Open Taesian33 opened 5 years ago

Taesian33 commented 5 years ago

I'm reviewing the Overview again.

Would it be possible to have the correct answer somewhere?

I'm not sure if I'm doing things correctly, obviously, when I get ERROR I'm not, but for example, the Temperature questions, I think it would be really helpful to see an example.

castower commented 5 years ago

Hello Taesian33, For the temperature question, I used the following code and it returned the appropriate value:


ConvertToCelsius <- function( fahrenheit )

{
celsius <- ( fahrenheit - 32 ) * 5/9
temp.in.fahrenheit <- round( celsius )
return( temp.in.fahrenheit)
}

temp.in.fahrenheit <- 212
ConvertToCelsius( temp.in.fahrenheit )
lecy commented 5 years ago

That works!

I think you mixed up your naming conventions though:

ConvertToCelsius <- function( fahrenheit )
{
    celsius <- ( fahrenheit - 32 ) * 5/9
    temp.in.celsius <- round( celsius )
    return( temp.in.celsius )  # you should be returning in celsius
}

temp.in.fahrenheit <- 212
ConvertToCelsius( temp.in.fahrenheit )
lecy commented 5 years ago

@Taesian33 I will try to include solutions where I can. Feel free to post a question here if you are stuck or something doesn't make sense. Others probably have similar questions!

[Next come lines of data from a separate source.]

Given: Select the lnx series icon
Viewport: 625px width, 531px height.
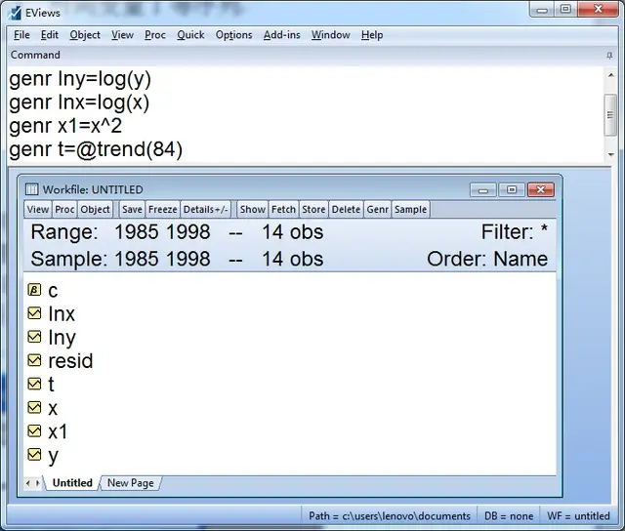Looking at the screenshot, I should click(34, 313).
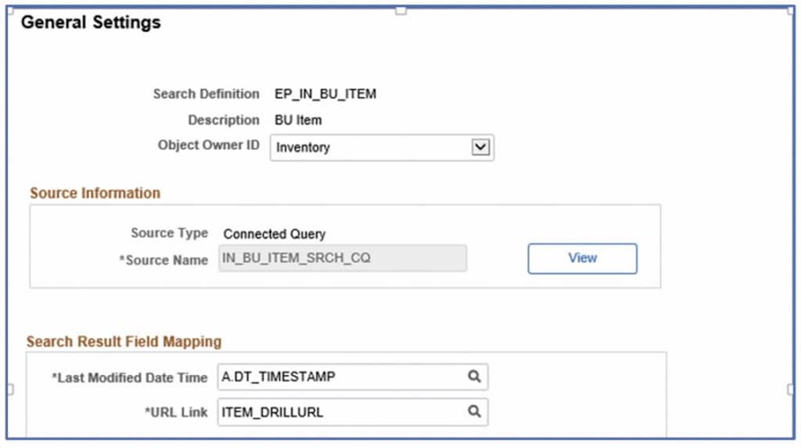The image size is (801, 448).
Task: Click the Source Name field IN_BU_ITEM_SRCH_CQ
Action: pos(342,259)
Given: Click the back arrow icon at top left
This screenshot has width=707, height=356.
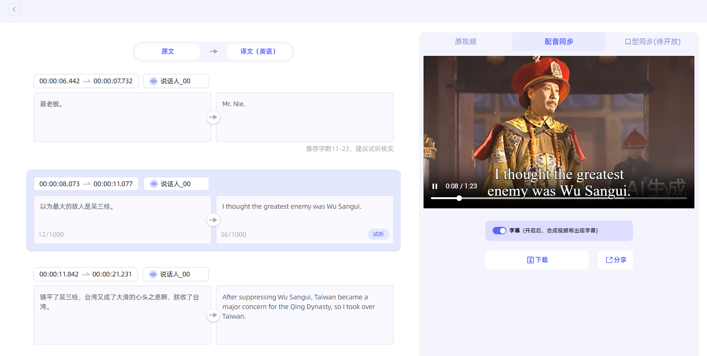Looking at the screenshot, I should click(x=14, y=9).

Taesian33 commented 5 years ago

I was lost, then I thought I was found, but now I'm beyond lost. I feel like now I'm lost AND blind.

Taesian33 commented 5 years ago
head( dat, 10 ) 
head( dat$owner, 10 )  # preview a vector 

What does that mean?

lecy commented 5 years ago

This is Courtney's code:

ConvertToCelsius <- function( fahrenheit )
{
   celsius <- ( fahrenheit - 32 ) * 5/9
   temp.in.fahrenheit <- round( celsius )
   return( temp.in.fahrenheit)
}

temp.in.fahrenheit <- 212
ConvertToCelsius( temp.in.fahrenheit )

If we think about it as a recipe instead of a function:

temp.in.fahrenheit <- 212
temp.in.celsius <- ( temp.in.fahrenheit - 32 ) * 5/9
temp.in.celsius <- round( temp.in.celsius )
temp.in.celsius

I just pointed out that in the middle of the function she had converted the temperature to Celsius, but then renamed it Fahrenheit.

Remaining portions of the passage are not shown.